_RECORDS PROVIDED:_
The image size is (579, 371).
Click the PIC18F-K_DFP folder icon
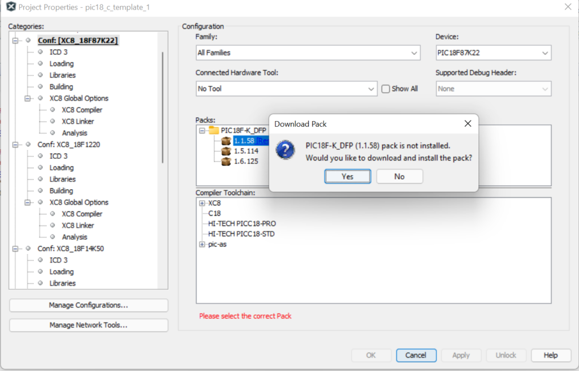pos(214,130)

--

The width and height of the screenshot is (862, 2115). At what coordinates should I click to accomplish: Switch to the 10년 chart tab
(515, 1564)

* * *

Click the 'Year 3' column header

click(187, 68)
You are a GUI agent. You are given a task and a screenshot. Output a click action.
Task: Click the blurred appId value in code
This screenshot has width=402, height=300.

_ASSIGNED TASK:_ Every line above from the line with "Task: Click the blurred appId value in code" to the line with "This screenshot has width=402, height=300." is wanted, ends included; write them out exactly and add no other line.

_WRITTEN REPLY:_
Task: Click the blurred appId value in code
This screenshot has width=402, height=300.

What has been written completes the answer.